**Available data**
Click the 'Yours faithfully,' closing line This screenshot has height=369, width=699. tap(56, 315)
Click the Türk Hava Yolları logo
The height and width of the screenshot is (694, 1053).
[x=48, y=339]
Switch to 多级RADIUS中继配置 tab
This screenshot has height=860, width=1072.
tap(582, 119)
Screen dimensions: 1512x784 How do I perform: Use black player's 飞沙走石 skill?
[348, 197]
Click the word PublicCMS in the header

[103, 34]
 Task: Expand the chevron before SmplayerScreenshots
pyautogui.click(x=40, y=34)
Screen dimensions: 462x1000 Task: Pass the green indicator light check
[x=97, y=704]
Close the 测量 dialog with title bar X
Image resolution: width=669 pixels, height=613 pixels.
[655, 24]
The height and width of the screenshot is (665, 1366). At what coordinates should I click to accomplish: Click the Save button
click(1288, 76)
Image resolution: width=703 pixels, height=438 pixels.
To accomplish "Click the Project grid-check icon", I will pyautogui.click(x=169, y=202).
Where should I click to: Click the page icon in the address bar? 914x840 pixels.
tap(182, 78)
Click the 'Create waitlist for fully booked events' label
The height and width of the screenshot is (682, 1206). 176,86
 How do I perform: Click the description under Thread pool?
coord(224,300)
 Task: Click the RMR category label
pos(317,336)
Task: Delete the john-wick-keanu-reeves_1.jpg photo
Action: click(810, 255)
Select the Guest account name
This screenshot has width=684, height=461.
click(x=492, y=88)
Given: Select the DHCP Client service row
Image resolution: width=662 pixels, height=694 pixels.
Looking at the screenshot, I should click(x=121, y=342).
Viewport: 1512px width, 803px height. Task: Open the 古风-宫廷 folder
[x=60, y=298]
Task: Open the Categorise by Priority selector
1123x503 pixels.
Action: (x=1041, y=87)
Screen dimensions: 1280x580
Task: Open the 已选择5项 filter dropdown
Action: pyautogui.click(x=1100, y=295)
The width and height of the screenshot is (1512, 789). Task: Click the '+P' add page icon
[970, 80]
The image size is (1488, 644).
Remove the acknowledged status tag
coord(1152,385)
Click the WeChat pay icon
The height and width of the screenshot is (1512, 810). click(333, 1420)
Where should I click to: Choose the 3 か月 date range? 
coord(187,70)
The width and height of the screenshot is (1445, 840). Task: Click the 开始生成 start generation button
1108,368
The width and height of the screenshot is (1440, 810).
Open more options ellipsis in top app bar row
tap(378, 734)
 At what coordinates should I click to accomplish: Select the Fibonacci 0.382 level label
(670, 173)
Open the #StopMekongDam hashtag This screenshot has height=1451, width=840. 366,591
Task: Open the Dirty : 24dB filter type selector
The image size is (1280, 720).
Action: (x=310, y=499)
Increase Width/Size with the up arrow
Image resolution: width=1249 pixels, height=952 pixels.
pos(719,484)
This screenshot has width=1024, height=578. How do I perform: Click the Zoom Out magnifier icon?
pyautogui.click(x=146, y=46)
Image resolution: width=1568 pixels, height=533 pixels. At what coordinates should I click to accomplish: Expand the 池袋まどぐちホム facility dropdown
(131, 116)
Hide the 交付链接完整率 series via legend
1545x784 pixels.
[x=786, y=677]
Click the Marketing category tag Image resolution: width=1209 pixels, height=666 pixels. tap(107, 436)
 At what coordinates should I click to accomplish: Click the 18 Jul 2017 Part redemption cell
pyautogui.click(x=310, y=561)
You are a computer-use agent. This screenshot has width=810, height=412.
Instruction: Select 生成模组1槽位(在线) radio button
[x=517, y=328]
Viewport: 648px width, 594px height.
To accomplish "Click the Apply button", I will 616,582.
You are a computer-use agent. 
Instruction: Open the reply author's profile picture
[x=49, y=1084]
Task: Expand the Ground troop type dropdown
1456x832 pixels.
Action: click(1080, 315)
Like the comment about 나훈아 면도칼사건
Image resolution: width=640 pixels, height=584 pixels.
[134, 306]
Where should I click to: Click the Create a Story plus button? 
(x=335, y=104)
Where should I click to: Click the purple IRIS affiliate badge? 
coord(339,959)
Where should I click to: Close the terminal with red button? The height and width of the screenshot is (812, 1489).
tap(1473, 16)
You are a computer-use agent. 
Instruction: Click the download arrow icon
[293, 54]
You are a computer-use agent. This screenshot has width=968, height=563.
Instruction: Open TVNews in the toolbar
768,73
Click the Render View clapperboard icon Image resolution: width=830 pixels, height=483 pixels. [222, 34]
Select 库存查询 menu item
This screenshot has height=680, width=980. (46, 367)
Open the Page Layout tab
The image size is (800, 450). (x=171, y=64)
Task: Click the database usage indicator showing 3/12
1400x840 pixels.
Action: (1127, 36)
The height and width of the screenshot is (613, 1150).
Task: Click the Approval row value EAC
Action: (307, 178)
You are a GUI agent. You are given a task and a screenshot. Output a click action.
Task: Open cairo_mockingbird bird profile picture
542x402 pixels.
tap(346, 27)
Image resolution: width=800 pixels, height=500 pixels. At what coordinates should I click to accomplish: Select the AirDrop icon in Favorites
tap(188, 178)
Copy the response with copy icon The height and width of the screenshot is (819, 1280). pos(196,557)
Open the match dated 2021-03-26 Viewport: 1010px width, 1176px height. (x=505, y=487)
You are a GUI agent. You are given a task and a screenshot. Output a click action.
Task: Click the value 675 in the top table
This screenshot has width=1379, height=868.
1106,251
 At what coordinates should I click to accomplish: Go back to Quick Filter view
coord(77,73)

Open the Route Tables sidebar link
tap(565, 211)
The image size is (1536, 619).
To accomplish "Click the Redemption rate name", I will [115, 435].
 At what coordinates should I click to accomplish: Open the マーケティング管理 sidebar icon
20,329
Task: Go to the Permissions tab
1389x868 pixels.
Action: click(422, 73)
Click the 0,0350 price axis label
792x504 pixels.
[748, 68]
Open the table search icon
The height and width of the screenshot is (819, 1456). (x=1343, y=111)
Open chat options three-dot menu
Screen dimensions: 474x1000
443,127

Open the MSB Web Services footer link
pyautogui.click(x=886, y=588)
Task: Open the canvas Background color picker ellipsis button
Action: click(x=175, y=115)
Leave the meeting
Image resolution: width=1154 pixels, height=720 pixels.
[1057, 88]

**About this exercise**
Repeat the whole listing exactly, with no omissions.

**Response to the exercise**
Click the 'Yours faithfully,' closing line This screenshot has height=369, width=699. tap(56, 315)
Click the Türk Hava Yolları logo
The height and width of the screenshot is (694, 1053).
[x=48, y=339]
Switch to 多级RADIUS中继配置 tab
This screenshot has height=860, width=1072.
tap(582, 119)
Screen dimensions: 1512x784 How do I perform: Use black player's 飞沙走石 skill?
[348, 197]
Click the word PublicCMS in the header

[103, 34]
 Task: Expand the chevron before SmplayerScreenshots
pyautogui.click(x=40, y=34)
Screen dimensions: 462x1000 Task: Pass the green indicator light check
[x=97, y=704]
Close the 测量 dialog with title bar X
Image resolution: width=669 pixels, height=613 pixels.
[655, 24]
The height and width of the screenshot is (665, 1366). At what coordinates should I click to accomplish: Click the Save button
click(1288, 76)
Image resolution: width=703 pixels, height=438 pixels.
To accomplish "Click the Project grid-check icon", I will pyautogui.click(x=169, y=202).
Where should I click to: Click the page icon in the address bar? 914x840 pixels.
tap(182, 78)
Click the 'Create waitlist for fully booked events' label
The height and width of the screenshot is (682, 1206). 176,86
 How do I perform: Click the description under Thread pool?
coord(224,300)
 Task: Click the RMR category label
pos(317,336)
Task: Delete the john-wick-keanu-reeves_1.jpg photo
Action: click(810, 255)
Select the Guest account name
This screenshot has width=684, height=461.
click(x=492, y=88)
Given: Select the DHCP Client service row
Image resolution: width=662 pixels, height=694 pixels.
Looking at the screenshot, I should click(x=121, y=342).
Viewport: 1512px width, 803px height. Task: Open the 古风-宫廷 folder
[x=60, y=298]
Task: Open the Categorise by Priority selector
1123x503 pixels.
Action: (x=1041, y=87)
Screen dimensions: 1280x580
Task: Open the 已选择5项 filter dropdown
Action: pyautogui.click(x=1100, y=295)
The width and height of the screenshot is (1512, 789). Task: Click the '+P' add page icon
[970, 80]
The image size is (1488, 644).
Remove the acknowledged status tag
coord(1152,385)
Click the WeChat pay icon
The height and width of the screenshot is (1512, 810). click(333, 1420)
Where should I click to: Choose the 3 か月 date range? 
coord(187,70)
The width and height of the screenshot is (1445, 840). Task: Click the 开始生成 start generation button
1108,368
The width and height of the screenshot is (1440, 810).
Open more options ellipsis in top app bar row
tap(378, 734)
 At what coordinates should I click to accomplish: Select the Fibonacci 0.382 level label
(670, 173)
Open the #StopMekongDam hashtag This screenshot has height=1451, width=840. 366,591
Task: Open the Dirty : 24dB filter type selector
The image size is (1280, 720).
Action: (x=310, y=499)
Increase Width/Size with the up arrow
Image resolution: width=1249 pixels, height=952 pixels.
pos(719,484)
This screenshot has width=1024, height=578. How do I perform: Click the Zoom Out magnifier icon?
pyautogui.click(x=146, y=46)
Image resolution: width=1568 pixels, height=533 pixels. At what coordinates should I click to accomplish: Expand the 池袋まどぐちホム facility dropdown
(131, 116)
Hide the 交付链接完整率 series via legend
1545x784 pixels.
[x=786, y=677]
Click the Marketing category tag Image resolution: width=1209 pixels, height=666 pixels. tap(107, 436)
 At what coordinates should I click to accomplish: Click the 18 Jul 2017 Part redemption cell
pyautogui.click(x=310, y=561)
You are a computer-use agent. This screenshot has width=810, height=412.
Instruction: Select 生成模组1槽位(在线) radio button
[x=517, y=328]
Viewport: 648px width, 594px height.
To accomplish "Click the Apply button", I will 616,582.
You are a computer-use agent. 
Instruction: Open the reply author's profile picture
[x=49, y=1084]
Task: Expand the Ground troop type dropdown
1456x832 pixels.
Action: click(1080, 315)
Like the comment about 나훈아 면도칼사건
Image resolution: width=640 pixels, height=584 pixels.
[134, 306]
Where should I click to: Click the Create a Story plus button? 
(x=335, y=104)
Where should I click to: Click the purple IRIS affiliate badge? 
coord(339,959)
Where should I click to: Close the terminal with red button? The height and width of the screenshot is (812, 1489).
tap(1473, 16)
You are a computer-use agent. 
Instruction: Click the download arrow icon
[293, 54]
You are a computer-use agent. This screenshot has width=968, height=563.
Instruction: Open TVNews in the toolbar
768,73
Click the Render View clapperboard icon Image resolution: width=830 pixels, height=483 pixels. [222, 34]
Select 库存查询 menu item
This screenshot has height=680, width=980. (46, 367)
Open the Page Layout tab
The image size is (800, 450). (x=171, y=64)
Task: Click the database usage indicator showing 3/12
1400x840 pixels.
Action: (1127, 36)
The height and width of the screenshot is (613, 1150).
Task: Click the Approval row value EAC
Action: (307, 178)
You are a GUI agent. You are given a task and a screenshot. Output a click action.
Task: Open cairo_mockingbird bird profile picture
542x402 pixels.
tap(346, 27)
Image resolution: width=800 pixels, height=500 pixels. At what coordinates should I click to accomplish: Select the AirDrop icon in Favorites
tap(188, 178)
Copy the response with copy icon The height and width of the screenshot is (819, 1280). pos(196,557)
Open the match dated 2021-03-26 Viewport: 1010px width, 1176px height. (x=505, y=487)
You are a GUI agent. You are given a task and a screenshot. Output a click action.
Task: Click the value 675 in the top table
This screenshot has width=1379, height=868.
1106,251
 At what coordinates should I click to accomplish: Go back to Quick Filter view
coord(77,73)

Open the Route Tables sidebar link
tap(565, 211)
The image size is (1536, 619).
To accomplish "Click the Redemption rate name", I will [115, 435].
 At what coordinates should I click to accomplish: Open the マーケティング管理 sidebar icon
20,329
Task: Go to the Permissions tab
1389x868 pixels.
Action: click(422, 73)
Click the 0,0350 price axis label
792x504 pixels.
[748, 68]
Open the table search icon
The height and width of the screenshot is (819, 1456). (x=1343, y=111)
Open chat options three-dot menu
Screen dimensions: 474x1000
443,127

Open the MSB Web Services footer link
pyautogui.click(x=886, y=588)
Task: Open the canvas Background color picker ellipsis button
Action: click(x=175, y=115)
Leave the meeting
Image resolution: width=1154 pixels, height=720 pixels.
[1057, 88]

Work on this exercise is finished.